Text provided>
[OS X TeX] OT: Tool for Comparing PDF files ?

Axel E. Retif axretif at igo.com.mx
Thu Mar 8 05:17:07 EST 2007


On Mar 2, 2007, at 09:41, Michael Sternberg wrote:

> Hello,
>
> On Mar 1, 2007, at 9:34 , Steffen Wolfrum wrote:
>> Does someone know a tool for comparing PDF documents?
>>
>> Now and then I make small changes in the source files and would  
>> feel saver if I'd had a tool that would show me when a resulting  
>> PDF has / has not differences (to a PDF that was made before I  
>> made the changes) …
>>
>
> Try the script tacked-on below.  It does a graphical diff:
>
> 	diffps -h
> 	diffps fileA.pdf fileB.pdf
>
> You need the netpbm[plus] package and Ghostscript.

Your shell script is wonderful! Thank you. I tried it with two  
identical PDFs, and it reported nothing; then I changed (with  
Acrobat) just 1 letter in one of the two 224-page long PDFs, and it  
found the difference.

Just one thing, though ---it calls pnmarith instead of the new  
pamarith. According to

http://netpbm.sourceforge.net/doc/pnmarith.html

pnmarith is obsolete. (And Gerben Wierda's Netpbm i-package comes  
with the new pamarith, not pnmarith.)

Thank you again,

Axel

> By default, it uses "xv" ("Preview" on MacOS) to display differing  
> pages.  Use "-x foo" to specify another viewer, which must read ppm  
> and png files.
>
> For repeated uses, it uses a page-cache, which you can override  
> with -f and clean with -c.
>
>
> Regards, Michael
> ------------------------------------------------------------
> #!/bin/bash
> # compare pages in two similar ps-files by highlighting their  
> differences
> # (uses grayscale pixmaps for comparing)
> #
> # Usage:  (see -h)

Entries shown>
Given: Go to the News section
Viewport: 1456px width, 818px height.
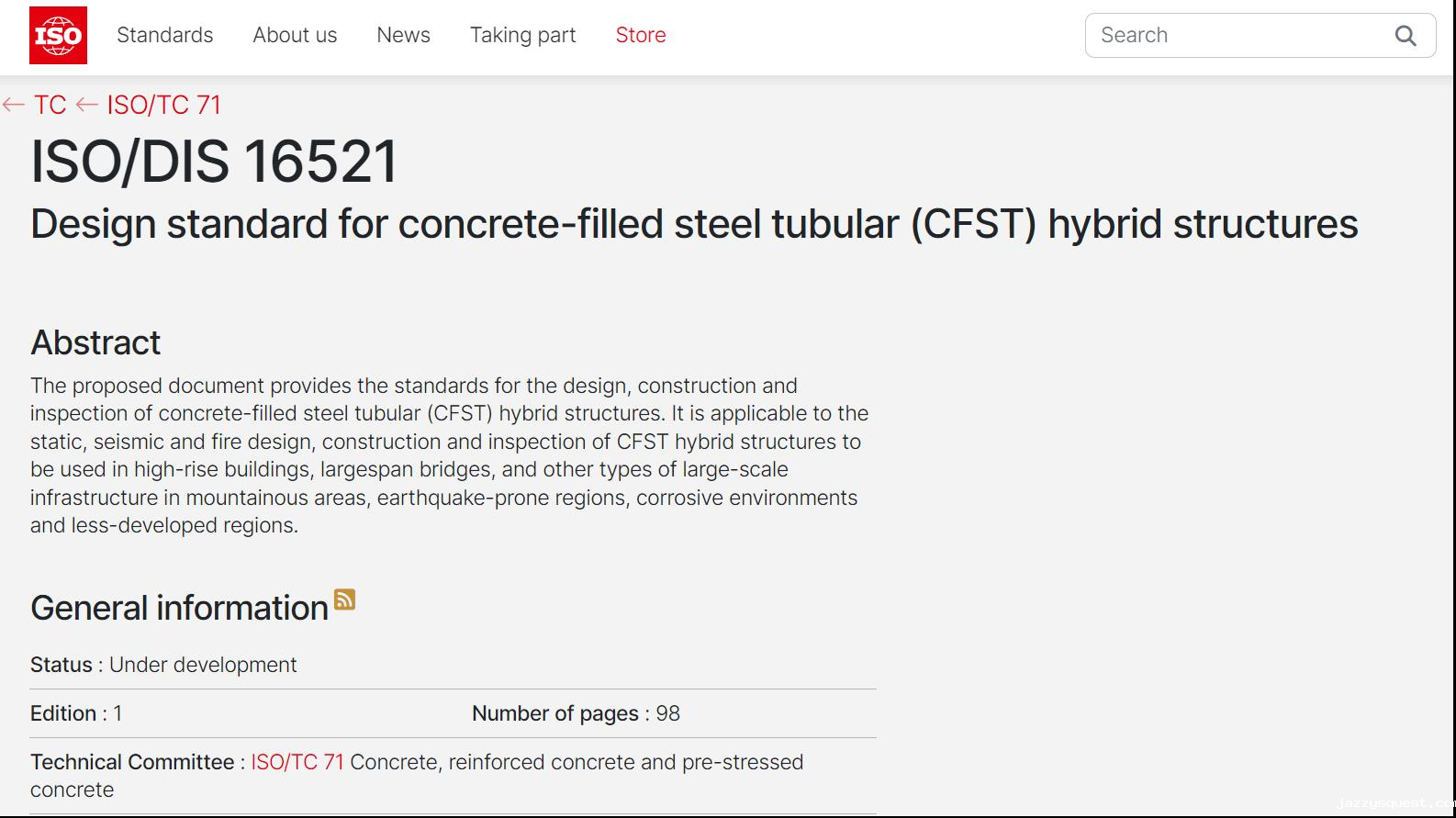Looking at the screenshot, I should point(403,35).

==

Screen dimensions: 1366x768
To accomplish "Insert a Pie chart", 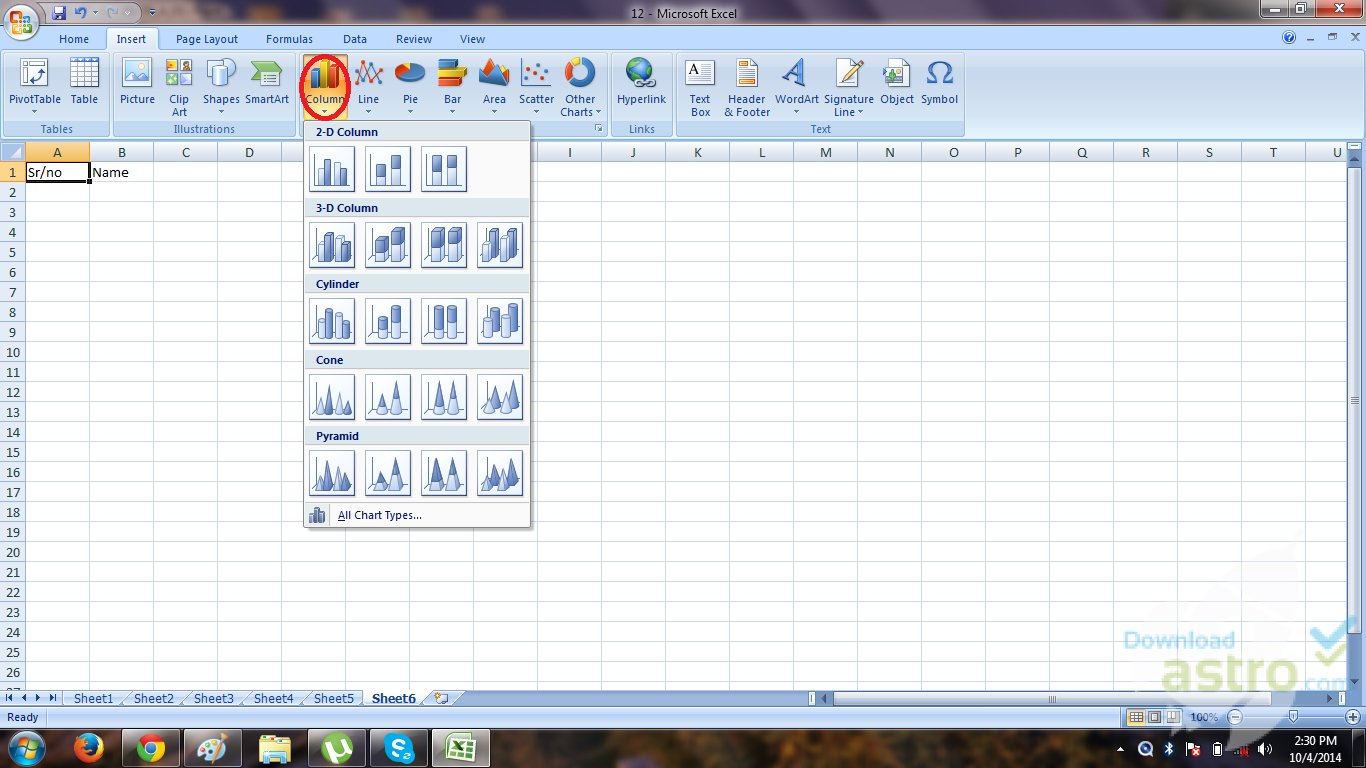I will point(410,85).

Given request> Reproduce the passage of the thread on comparing PDF files starting with "http://netpbm.sourceforge.net/doc/pnmarith.html" and going on through "pamarith, not pnmarith.)". The items come from a separate source unrelated to the text.

Answer>
http://netpbm.sourceforge.net/doc/pnmarith.html

pnmarith is obsolete. (And Gerben Wierda's Netpbm i-package comes  
with the new pamarith, not pnmarith.)